To address these questions, ARCHANGEL is exploring how we can know that a digital record has been modified and whether the change was legitimate so that ultimately it can still be trusted as the authentic record. Specifically, the project is investigating how blockchain might be used to achieve this.
Blockchain is a distributed ledger technology which is both tamper-resistant and decentralised. The ARCHANGEL project is creating a prototype using this technology which aims to enable archives to generate and register hashes of documents (similar to unique digital signatures) into a permissioned blockchain (in other words, one which can only be added to by authorised organisations). Where the record has been legitimately changed, hashes of the content, alongside hashes of the code used to make the change, can also be registered on the blockchain. This would mean that whenever a digital record is modified, an audit trail is created and we are able to know exactly how a document has been edited.
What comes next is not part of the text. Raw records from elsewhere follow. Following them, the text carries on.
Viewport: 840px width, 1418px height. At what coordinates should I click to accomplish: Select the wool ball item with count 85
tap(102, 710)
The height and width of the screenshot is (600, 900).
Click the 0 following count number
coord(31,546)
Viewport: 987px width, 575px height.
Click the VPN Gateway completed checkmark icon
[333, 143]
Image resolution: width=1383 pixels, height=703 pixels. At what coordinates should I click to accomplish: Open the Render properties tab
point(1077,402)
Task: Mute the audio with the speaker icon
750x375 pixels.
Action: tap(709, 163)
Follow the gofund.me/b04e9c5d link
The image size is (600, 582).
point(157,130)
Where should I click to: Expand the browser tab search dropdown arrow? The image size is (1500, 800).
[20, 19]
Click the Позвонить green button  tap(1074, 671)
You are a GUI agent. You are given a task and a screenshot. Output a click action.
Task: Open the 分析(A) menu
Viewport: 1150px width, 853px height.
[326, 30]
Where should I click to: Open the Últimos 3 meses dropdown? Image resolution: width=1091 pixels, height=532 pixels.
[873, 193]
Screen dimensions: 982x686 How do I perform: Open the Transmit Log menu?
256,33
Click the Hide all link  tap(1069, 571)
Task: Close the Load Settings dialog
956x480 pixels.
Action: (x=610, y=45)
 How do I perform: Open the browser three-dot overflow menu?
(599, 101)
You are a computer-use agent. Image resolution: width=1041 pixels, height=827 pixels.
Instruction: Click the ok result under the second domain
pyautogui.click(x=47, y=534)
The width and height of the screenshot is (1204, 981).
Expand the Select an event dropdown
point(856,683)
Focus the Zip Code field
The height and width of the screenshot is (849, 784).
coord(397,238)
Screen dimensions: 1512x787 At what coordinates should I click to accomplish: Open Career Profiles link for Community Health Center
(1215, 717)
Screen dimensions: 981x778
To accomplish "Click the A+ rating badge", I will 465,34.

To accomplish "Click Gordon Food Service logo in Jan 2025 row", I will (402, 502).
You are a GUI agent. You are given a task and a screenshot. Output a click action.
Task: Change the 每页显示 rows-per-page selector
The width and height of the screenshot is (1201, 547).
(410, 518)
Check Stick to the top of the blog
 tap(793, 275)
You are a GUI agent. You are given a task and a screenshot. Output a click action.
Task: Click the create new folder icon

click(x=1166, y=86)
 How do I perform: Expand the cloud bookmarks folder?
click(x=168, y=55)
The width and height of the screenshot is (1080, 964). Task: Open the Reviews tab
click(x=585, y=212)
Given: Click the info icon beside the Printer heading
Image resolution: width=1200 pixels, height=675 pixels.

Our approach will result in the creation of many copies of a persistent and unchangeable record of the state of a document. This record will be verifiable using the same cryptographic algorithms, many years into the future.
As this approach matures, we hope that the ledger would be maintained collaboratively by distributing it across many participating archives both in the UK and internationally, as a promise that no individual institution could attempt to rewrite history. This technology could transform the sustainability of digital public archives, enabling archives to share the stewardship of the records and, by sharing, guarantee the integrity of the records they hold.
Technology is consuming archives, we can only rely on data protection improvement
Dear Alex,
Thanks for sharing. I did ask this question to Jamie Fawcett too, should we consider the possibility of the hash collision substantially or this possibility is rarely seen? (shattered.io could give us some opinion about this issue)
Hello Özhan,
Currently we are not too concerned about checksums clashing. This answer to the question why clashes haven’t been found is reassuring: https://crypto.stackexchange.com/questions/47809/why-havent-any-sha-256-collisions-been-found-yet. But we are thinking about the situation where we would need to move to a different algorithm as part of the project as we know this has happened in the past, for example with MD5.
Fossology (used to?) use sha1.md5 to store files to decrease the likelihood of collisions on disk. I can’t offer an opinion on if its superior to using only sha256 only.